Taking the widely used antibiotic doxycycline after sex cut the rates of chlamydia and early syphilis in gay, bisexual men and transgender women in San Francisco by half, city health officials announced Monday. The findings offer a glimmer of hope amid a rise in sexually transmitted infections across the country.
This strategy is called doxy-PEP, short for doxycycline post-exposure prophylaxis. In San Francisco, gay, bisexual men, and transgender women with a history of sexually transmitted diseases or multiple sexual partners were given antibiotics and asked to take two 100 mg pills within 72 hours after unprotected sex.
Excluding gonorrhea, new cases of chlamydia and early syphilis have been declining for about a year. The results were presented at the Conference on Retroviruses and Opportunistic Infections in Denver.
“It’s not subtle, it’s very rapid, and we’re seeing the beginning, not the end,” Dr. Hyman Scott, medical director of the San Francisco Department of Public Health, said in an interview. “This is what we want for STI prevention.”
Strategies to eradicate sexually transmitted diseases are urgently needed.
The U.S. Centers for Disease Control and Prevention (CDC) reported in January that syphilis, once nearly eradicated, had reached its highest rate of new infections in the U.S. since 1950. If left untreated, syphilis can damage the heart and brain and cause blindness, deafness, and paralysis.
Chlamydia incidence rates in 2022 were unchanged nationally compared to 2021 figures, but infections were common, with nearly 1.7 million cases. (Gonorrhea cases declined in 2022, but experts cautioned that the trend may be the result of decreased testing.)
“Although these data simply look at the number of STI cases at different points in time, they give us hope that doxy-PEP may reduce STIs at the population level,” said Ina Park, Ph.D., an STI expert at the University of California. San Francisco spoke about the new results. She had no part in it.
Evidence to date supports the case for use of doxycycline only in gay, bisexual men, and transgender women. Previous research has shown that taking a single dose of doxycycline within 72 hours after unprotected sex substantially reduces the risk of sexually transmitted diseases in this group.
“The majority of sexually transmitted diseases in the United States occur in cisgender women,” said Dr. Jonathan Mermin, director of the CDC’s National Center for HIV, Viral Hepatitis, Sexually Transmitted Diseases, and Tuberculosis Prevention.
“Studies on whether doxy-PEP works for cisgender women need to be conducted as soon as possible,” he said.

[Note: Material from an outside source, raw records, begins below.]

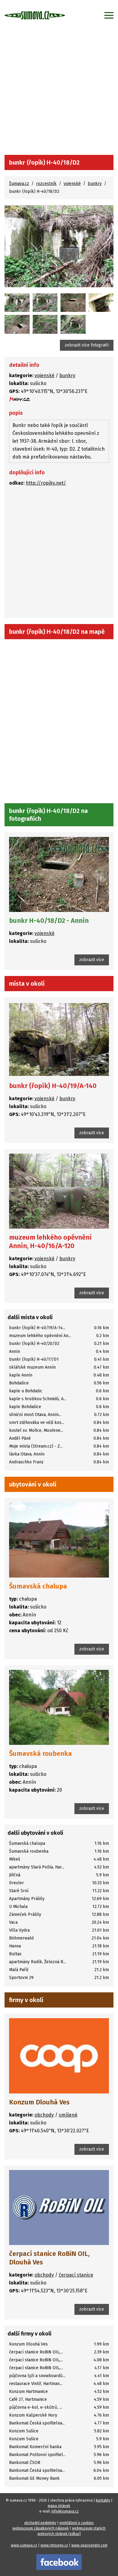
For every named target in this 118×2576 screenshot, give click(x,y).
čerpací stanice (76, 2275)
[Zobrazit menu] (108, 15)
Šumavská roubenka (40, 1753)
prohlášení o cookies (77, 2523)
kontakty (103, 2500)
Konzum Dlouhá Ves (39, 2102)
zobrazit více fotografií (87, 345)
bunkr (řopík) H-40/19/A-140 (53, 1086)
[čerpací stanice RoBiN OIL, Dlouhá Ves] (59, 2207)
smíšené (68, 2115)
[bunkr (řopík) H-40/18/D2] (59, 246)
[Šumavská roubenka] (59, 1707)
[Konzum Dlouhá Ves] (59, 2055)
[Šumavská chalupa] (59, 1540)
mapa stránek (59, 2506)
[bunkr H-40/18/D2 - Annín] (17, 302)
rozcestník (46, 183)
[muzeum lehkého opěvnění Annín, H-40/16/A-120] (59, 1191)
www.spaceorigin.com (89, 2545)
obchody (44, 2115)
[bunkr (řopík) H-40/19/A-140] (59, 1039)
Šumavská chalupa (38, 1586)
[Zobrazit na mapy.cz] (19, 399)
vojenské (72, 183)
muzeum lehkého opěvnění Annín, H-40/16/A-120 (50, 1241)
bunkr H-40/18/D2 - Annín (49, 920)
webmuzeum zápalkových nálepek (40, 2528)
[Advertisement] (59, 92)
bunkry (95, 183)
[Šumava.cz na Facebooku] (59, 2562)
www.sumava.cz (24, 2545)
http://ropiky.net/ (46, 483)
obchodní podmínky (40, 2523)
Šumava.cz (19, 183)
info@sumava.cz (65, 2511)
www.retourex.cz (54, 2545)
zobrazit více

Last October, the CDC released draft guidance on doxy-PEP. Dr. Mermin said he would issue final recommendations in the coming months.
But spurred by early clinical trial results, the San Francisco Department of Public Health, a pioneer in the fight against HIV and sexually transmitted diseases, began recommending doxy-PEP a year before the agency's draft guidelines were released.
City officials tracked monthly rates of chlamydia, gonorrhea and early syphilis before and after the introduction of doxy-PEP in November 2022. They also compared these figures to infection rates among cisgender women.
Over a 13-month period, new cases of chlamydia and early syphilis across the city fell by 50% compared to expected figures. Gonorrhea incidence rates did not change significantly.
In contrast, chlamydia cases among cisgender women have steadily increased. City health officials plan to analyze the numbers over a long period of time to determine any downward trends.
“The fact that we have not seen a decline in STIs in other populations not recommended for doxy, particularly cis women, leads us to conclude that the decline in cases of chlamydia and early syphilis is related to the rollout of doxy-PEP,” said epidemiologist Madeline Sankaran. “We strengthen it,” he said. San Francisco Department of Public Health announced the findings.
A separate study found that rates of STIs decreased despite an increase in sexual partners, condomless sex, and group sex in people taking doxy-PEP. Researchers found that more than 75% of people who were offered the pill took it without a condom after sex.
Dr Mermin said the results were promising but warned they may have been skewed by the 2022 Mpox outbreak, previously known as monkeypox. During this period, high-risk individuals voluntarily reduced their sexual activity. There was also limited impact on gonorrhea incidence, he added.
Dr. Mermin said that to reduce STIs nationally, this approach must be used in the South and rural areas, as well as in high-risk black and Latino populations.
“No tool, no matter how powerful, can prevent infections if it doesn’t reach the people who need it most,” he said.
There have been concerns that widespread use of doxycycline would lead to the emergence of antibiotic resistance, but the limited data available suggest that this approach does not substantially increase resistance in people taking doxycycline, Dr. Mermin said. He added that the CDC and other agencies are monitoring trends.
If further analysis confirms the potential of doxy-PEP, Dr. Park said, sex party hosts could be expected to provide the drug, just as hospitals currently provide condoms.
Perhaps the antibiotics come in a vial that says, “Take two when you walk out the door,” she said. “To me, that’s where this is happening.”